C-API是否支持paddle-v2训练得到的模型预测
Created by: Bella-Zhao
我用paddle-v2训练好了一个模型,网络配置如下:
data = paddle.layer.data("word", paddle.data_type.integer_value_sequence(input_dim))
emb = paddle.layer.embedding(input=data, size=emb_dim,
param_attr=paddle.attr.Param(name='embeddings', is_static=True))
fc1 = paddle.layer.fc(input=emb, size=hid_dim, act=linear, bias_attr=bias_attr)
lstm1 = paddle.layer.lstmemory(input=fc1, act=relu, bias_attr=bias_attr, layer_attr=layer_attr)
inputs = [fc1, lstm1]
for i in range(2, stacked_num + 1):
fc = paddle.layer.fc(
input=inputs,
size=hid_dim,
act=linear,
param_attr=para_attr,
bias_attr=bias_attr)
lstm = paddle.layer.lstmemory(
input=fc,
reverse=(i % 2) == 0,
act=relu,
bias_attr=bias_attr,
layer_attr=layer_attr)
inputs = [fc, lstm]
fc_last = paddle.layer.pooling( input=inputs[0], pooling_type=paddle.pooling.Max())

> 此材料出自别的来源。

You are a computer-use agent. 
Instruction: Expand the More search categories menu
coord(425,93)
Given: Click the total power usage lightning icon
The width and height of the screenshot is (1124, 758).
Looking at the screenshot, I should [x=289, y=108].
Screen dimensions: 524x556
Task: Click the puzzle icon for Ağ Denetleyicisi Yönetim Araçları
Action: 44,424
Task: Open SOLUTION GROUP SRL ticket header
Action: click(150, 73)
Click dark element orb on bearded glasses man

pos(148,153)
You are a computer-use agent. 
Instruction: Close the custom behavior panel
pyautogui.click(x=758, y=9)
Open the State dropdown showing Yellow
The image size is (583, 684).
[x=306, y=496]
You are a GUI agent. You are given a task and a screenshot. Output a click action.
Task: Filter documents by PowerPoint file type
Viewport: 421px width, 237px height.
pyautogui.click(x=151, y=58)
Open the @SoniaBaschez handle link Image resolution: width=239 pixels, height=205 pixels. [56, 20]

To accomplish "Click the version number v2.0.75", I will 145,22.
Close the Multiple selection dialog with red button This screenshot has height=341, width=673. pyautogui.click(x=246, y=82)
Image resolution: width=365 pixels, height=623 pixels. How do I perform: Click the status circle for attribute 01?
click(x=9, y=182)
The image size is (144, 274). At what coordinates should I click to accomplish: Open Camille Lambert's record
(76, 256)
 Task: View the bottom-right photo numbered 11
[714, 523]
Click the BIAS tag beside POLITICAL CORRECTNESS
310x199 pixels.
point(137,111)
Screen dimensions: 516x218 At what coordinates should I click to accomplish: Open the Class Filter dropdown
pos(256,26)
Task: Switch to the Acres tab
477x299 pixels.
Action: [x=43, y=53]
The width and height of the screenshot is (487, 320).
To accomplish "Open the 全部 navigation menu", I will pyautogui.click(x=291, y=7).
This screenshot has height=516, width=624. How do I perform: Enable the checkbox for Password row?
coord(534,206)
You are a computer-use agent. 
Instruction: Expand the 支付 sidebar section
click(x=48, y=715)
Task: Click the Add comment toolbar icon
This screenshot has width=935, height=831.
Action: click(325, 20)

lstm_last = paddle.layer.pooling(input=inputs[1], pooling_type=paddle.pooling.Max())
output = paddle.layer.fc(
input=[fc_last, lstm_last],
size=class_dim,
act=paddle.activation.Softmax(),
bias_attr=bias_attr,
param_attr=para_attr)
现在想将预测过程包装成一个rpc服务,用capi调用上述训练好的模型预测,在参考https://github.com/PaddlePaddle/Paddle/blob/develop/paddle/capi/examples/model_inference/dense/trainer_config.py 生成配置的过程中发现,配置文件的代码风格还是v1的。
请问:capi是否支持用paddle-v2训练出的模型?如果支持,我的v2配置如何改写成v1的?